(Beginning of Materials provided)

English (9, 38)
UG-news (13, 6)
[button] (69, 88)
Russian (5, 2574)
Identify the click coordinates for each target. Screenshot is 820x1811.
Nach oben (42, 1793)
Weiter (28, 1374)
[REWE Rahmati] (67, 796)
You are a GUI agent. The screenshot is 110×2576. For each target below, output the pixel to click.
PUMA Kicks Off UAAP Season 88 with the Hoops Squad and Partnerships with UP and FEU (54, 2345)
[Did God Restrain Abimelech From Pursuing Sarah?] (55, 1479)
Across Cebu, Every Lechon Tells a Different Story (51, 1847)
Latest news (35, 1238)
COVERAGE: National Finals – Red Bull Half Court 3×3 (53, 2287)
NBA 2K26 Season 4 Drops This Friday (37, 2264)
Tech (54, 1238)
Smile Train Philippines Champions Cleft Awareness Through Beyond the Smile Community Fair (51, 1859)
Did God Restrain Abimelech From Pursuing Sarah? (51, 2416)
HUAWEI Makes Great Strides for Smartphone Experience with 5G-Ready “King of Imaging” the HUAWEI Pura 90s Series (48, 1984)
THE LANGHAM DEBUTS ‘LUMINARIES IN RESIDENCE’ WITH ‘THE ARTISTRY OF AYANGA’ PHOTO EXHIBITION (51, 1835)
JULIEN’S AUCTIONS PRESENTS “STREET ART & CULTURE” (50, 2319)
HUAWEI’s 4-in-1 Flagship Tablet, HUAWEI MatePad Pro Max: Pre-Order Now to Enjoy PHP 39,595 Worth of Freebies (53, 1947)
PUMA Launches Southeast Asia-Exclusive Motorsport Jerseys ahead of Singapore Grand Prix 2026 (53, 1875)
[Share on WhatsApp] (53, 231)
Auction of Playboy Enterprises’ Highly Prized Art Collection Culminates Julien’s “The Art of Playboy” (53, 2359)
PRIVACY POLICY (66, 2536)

(End of Materials provided)

◆ Work to complete
From the line containing "PUMA Launches Southeast" to the last line of the data above, copy each line exactly and add nothing.

◆ Output of the task
PUMA Launches Southeast Asia-Exclusive Motorsport Jerseys ahead of Singapore Grand Prix 2026 (53, 1875)
[Share on WhatsApp] (53, 231)
Auction of Playboy Enterprises’ Highly Prized Art Collection Culminates Julien’s “The Art of Playboy” (53, 2359)
PRIVACY POLICY (66, 2536)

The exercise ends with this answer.